Le Point

Les Savare : la famille « planche à billets » se déchire

Rififi. Les Savare, propriétai­res du fabricant de billets Oberthur, se divisent à propos du… Stade français.

- PAR PATRICK BONAZZA

Faire sauter la banque ! C’est ce que se sont mis en tête Emmanuelle et Marie, les filles de Jean-Pierre Savare, 77 ans, prospère industriel qui a installé le siège de son entreprise, Oberthur Fiduciaire, dans un hôtel particulie­r de l’avenue de Messine, à Paris, totalement refait à neuf. Oberthur, un coffre-fort, et pour cause. En plus de disposer d’un matelas de liquidités de 800 à 900 millions d’euros, c’est l’un des principaux fabricants privés de billets de banque en Europe avec l’allemand Giesecke et le britanniqu­e De La Rue. Dans son usine ultrasécur­isée de Rennes, où l’intrusion d’une bande de malfrats venus de Grenoble a été déjouée par la police judiciaire en juin, Oberthur produit 4,5 milliards de billets par an. Des euros, mais aussi des kwanzas angolais, des levs bulgares, des ringgits malaisiens, des pesos colombiens ou philippins… Les deux héritières de Jean-Pierre Savare, patron autocrate et pas commode (il le reconnaît luimême), contestent en justice leur éviction brutale de la société en janvier et accusent leur père de dilapider l’argent de la société en finançant à perte le Stade français.

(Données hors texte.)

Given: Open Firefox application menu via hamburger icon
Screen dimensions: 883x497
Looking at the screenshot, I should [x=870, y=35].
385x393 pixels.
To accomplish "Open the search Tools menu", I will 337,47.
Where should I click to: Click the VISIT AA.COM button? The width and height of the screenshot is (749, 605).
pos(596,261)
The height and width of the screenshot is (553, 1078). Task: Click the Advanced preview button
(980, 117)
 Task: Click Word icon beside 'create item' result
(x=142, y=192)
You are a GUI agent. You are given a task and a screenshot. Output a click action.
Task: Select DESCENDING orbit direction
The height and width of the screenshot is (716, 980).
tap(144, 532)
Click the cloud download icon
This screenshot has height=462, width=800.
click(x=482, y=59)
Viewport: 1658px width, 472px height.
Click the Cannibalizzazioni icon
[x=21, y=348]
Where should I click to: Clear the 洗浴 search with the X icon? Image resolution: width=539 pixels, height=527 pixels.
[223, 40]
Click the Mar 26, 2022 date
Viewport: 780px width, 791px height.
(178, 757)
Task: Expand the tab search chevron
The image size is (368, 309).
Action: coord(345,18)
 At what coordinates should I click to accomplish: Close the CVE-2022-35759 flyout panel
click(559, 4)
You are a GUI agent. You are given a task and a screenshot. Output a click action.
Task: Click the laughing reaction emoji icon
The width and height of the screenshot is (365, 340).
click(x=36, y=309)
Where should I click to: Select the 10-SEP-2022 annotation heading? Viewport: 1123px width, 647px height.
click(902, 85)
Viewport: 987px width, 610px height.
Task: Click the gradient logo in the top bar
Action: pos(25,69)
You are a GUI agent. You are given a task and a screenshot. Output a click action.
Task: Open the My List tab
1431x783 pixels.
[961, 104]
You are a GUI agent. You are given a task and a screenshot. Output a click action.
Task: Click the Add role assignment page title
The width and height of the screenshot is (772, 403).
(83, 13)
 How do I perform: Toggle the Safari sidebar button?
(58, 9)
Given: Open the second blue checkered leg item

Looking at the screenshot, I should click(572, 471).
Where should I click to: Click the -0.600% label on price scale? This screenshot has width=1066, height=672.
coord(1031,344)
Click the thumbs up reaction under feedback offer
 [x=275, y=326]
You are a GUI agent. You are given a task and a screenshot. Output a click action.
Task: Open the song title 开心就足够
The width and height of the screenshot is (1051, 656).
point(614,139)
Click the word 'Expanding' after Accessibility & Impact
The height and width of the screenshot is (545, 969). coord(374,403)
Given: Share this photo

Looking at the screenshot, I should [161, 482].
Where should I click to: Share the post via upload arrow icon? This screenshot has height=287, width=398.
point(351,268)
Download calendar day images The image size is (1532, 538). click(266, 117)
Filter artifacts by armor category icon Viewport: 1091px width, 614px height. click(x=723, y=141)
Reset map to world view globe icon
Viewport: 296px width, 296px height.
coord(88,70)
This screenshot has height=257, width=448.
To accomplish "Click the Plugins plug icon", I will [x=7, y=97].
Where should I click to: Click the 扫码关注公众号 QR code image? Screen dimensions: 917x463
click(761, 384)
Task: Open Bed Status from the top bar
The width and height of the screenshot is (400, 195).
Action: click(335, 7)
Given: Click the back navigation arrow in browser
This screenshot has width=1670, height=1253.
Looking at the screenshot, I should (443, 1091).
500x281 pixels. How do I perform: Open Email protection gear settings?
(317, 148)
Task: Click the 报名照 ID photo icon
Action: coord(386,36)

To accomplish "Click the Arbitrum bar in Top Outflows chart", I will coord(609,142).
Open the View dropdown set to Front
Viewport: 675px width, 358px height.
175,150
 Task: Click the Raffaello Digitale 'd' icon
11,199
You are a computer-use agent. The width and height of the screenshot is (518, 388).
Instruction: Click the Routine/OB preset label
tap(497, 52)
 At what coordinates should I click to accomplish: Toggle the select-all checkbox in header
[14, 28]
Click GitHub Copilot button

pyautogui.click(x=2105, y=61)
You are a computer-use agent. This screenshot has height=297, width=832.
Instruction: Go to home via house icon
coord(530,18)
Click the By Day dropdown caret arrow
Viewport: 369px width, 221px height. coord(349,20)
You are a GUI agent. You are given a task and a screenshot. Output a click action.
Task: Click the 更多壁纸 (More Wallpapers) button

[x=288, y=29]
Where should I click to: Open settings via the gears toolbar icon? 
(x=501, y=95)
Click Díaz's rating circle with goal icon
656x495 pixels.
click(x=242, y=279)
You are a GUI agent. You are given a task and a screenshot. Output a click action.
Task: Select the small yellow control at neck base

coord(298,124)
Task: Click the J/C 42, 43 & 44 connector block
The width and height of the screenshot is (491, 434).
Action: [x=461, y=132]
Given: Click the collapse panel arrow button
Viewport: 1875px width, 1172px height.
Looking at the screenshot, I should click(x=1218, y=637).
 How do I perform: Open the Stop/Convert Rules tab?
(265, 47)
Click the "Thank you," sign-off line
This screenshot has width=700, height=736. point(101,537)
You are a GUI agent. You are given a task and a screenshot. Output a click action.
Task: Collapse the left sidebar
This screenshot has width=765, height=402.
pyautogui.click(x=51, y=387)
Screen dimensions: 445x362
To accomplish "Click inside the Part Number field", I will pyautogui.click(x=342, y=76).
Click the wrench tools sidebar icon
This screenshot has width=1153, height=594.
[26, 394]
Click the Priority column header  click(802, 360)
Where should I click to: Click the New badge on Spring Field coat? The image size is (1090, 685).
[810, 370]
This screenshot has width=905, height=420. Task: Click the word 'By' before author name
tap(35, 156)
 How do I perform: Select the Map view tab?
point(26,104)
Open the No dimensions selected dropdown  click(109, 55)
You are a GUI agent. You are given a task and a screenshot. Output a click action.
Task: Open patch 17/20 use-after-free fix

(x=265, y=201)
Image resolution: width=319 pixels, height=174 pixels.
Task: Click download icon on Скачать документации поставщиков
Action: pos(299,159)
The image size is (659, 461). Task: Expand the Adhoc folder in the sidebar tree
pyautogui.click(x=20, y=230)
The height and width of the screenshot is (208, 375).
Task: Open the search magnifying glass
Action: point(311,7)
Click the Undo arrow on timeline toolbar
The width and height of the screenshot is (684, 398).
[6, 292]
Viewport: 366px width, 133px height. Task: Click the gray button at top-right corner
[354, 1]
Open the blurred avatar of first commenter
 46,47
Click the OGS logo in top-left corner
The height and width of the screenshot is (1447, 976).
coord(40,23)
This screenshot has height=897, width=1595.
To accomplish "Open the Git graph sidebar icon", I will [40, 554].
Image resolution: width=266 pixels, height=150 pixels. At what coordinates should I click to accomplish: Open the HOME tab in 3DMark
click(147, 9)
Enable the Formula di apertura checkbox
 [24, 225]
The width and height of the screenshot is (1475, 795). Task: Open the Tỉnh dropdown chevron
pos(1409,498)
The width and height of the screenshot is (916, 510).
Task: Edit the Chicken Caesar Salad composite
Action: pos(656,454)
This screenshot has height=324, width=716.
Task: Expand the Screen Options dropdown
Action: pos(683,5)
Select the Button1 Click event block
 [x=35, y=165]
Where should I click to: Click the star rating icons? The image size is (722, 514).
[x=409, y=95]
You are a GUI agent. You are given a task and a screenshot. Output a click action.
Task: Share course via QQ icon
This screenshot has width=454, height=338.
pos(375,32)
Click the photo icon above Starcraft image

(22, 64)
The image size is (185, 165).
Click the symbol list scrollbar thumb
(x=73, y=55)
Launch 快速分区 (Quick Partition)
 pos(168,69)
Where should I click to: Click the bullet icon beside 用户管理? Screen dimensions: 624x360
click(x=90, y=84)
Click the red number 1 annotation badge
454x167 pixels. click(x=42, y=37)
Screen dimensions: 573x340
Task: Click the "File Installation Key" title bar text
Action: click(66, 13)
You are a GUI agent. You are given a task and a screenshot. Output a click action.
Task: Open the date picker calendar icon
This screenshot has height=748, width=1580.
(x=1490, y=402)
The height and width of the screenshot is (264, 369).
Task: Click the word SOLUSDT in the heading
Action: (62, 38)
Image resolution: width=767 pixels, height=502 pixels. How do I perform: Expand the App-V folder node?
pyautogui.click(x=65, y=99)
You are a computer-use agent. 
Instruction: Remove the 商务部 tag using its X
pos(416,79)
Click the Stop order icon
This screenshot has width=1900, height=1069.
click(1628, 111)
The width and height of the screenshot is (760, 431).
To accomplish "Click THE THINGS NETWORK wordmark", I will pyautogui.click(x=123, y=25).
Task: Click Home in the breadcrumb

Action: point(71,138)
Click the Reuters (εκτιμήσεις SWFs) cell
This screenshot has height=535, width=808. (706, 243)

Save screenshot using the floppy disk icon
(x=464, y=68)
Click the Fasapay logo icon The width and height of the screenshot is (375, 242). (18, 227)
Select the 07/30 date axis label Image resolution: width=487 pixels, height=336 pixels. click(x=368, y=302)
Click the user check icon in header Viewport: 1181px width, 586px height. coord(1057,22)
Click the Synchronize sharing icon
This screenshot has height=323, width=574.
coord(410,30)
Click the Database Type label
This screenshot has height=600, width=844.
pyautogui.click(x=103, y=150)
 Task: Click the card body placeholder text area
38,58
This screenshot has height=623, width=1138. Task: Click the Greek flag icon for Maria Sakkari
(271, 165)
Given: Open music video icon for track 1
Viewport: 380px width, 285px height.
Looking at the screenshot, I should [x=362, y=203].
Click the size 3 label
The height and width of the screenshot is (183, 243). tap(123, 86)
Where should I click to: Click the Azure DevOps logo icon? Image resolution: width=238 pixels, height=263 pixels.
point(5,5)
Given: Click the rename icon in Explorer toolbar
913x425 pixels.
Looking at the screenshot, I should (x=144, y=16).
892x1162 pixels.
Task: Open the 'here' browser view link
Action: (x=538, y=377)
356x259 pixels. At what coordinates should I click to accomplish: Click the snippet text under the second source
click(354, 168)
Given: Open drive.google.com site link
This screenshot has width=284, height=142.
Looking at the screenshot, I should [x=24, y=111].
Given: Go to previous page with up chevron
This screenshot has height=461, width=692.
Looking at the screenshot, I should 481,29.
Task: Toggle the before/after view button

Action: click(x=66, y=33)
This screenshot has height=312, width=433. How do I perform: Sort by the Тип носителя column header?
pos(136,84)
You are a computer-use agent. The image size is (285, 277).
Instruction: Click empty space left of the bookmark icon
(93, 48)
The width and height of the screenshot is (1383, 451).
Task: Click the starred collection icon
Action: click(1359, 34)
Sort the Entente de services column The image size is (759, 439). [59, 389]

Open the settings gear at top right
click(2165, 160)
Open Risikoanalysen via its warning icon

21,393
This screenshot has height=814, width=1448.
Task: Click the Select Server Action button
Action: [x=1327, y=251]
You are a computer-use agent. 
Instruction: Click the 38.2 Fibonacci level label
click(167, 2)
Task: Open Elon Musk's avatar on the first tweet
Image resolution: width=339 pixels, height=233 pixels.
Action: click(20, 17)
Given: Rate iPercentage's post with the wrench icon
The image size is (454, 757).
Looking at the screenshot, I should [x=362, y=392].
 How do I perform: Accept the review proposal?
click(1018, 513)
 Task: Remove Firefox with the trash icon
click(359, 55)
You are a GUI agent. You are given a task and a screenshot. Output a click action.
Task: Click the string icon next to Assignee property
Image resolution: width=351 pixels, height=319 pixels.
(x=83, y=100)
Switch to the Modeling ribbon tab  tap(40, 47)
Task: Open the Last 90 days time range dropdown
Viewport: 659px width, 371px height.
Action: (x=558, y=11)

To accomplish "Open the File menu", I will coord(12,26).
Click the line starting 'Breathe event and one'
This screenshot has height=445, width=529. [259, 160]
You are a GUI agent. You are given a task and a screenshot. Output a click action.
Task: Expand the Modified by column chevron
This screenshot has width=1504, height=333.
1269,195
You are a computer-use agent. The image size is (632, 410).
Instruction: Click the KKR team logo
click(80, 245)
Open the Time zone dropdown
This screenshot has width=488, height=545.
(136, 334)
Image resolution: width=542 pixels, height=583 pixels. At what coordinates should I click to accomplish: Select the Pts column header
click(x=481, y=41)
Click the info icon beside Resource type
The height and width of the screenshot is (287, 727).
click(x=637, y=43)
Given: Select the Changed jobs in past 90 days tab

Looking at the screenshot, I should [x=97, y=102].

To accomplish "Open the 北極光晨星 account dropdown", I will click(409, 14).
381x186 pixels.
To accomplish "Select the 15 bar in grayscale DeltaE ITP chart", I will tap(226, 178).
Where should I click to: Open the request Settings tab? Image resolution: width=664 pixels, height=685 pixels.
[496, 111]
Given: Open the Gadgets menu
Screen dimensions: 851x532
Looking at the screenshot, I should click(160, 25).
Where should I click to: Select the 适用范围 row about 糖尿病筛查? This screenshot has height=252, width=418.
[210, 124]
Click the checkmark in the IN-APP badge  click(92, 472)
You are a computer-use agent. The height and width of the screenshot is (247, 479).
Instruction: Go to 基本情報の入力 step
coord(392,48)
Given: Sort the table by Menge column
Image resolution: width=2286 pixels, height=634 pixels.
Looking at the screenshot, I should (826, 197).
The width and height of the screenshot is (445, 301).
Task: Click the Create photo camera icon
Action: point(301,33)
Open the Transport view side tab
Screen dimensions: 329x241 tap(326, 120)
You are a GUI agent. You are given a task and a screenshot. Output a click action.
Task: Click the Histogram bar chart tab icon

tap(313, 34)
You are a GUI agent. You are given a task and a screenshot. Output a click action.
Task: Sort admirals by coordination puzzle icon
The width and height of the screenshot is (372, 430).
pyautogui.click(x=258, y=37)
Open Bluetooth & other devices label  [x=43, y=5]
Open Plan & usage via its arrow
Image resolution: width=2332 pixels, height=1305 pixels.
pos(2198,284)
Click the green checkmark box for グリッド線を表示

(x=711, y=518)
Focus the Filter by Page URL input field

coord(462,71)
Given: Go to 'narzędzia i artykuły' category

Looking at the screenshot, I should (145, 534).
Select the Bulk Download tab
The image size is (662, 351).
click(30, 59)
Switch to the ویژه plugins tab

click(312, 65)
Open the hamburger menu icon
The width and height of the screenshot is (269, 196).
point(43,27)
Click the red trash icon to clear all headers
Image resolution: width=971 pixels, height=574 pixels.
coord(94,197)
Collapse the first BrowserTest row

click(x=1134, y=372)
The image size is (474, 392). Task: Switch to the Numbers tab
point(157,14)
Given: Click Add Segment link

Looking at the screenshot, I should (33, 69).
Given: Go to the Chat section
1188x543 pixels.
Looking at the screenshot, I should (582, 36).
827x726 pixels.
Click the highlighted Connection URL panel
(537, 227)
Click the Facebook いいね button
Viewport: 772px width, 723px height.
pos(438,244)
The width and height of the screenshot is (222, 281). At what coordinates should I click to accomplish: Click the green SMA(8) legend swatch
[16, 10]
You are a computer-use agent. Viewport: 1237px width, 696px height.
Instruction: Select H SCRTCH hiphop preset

« C’est une histoire de famille comme il y en a beaucoup quand il y a de l’argent à la clé » reconnaît, résigné, Jean-Pierre Savare. Un personnage, ce gaillard assis dans un immense bureau dont les murs sont tapissés de tableaux de Venise et de Rome. Une tronche à la Robert Dalban, un langage imagé et cru, une voix de rogomme, Savare en impose. « J’aime bien la hiérarchie quand c’est moi le chef », dit-il. Des pépins de santé l’ont conduit à espacer les verres de whisky et à ne plus trop tirer sur les gros cigares, mais l’homme a encore du coffre. Son histoire n’est pas banale, c’est celle de quelqu’un parti de rien.

Jean-Pierre Savare n’a su qu’ à 45 ans que son père, un Russe d’Odessa, avait quitté son pays en 1921. Il ne l’a jamais vu et n’a jamais cherché à le connaître. Ce père échoua à Paris, où il ouvrit, à 52 ans, un restaurant rue de la Grange-Batelière. C’est là qu’il s’amouracha de Lucienne, une serveuse de 22 ans, qu’il vira dès qu’il apprit qu’elle était enceinte. Aujourd’hui encore, Savare a des mots très durs pour condamner ce père qu’il n’a pas eu et vénérer Lucienne, sa mère disparue il y a neuf ans et au bien-être de laquelle, une fois riche, il n’a cessé de veiller.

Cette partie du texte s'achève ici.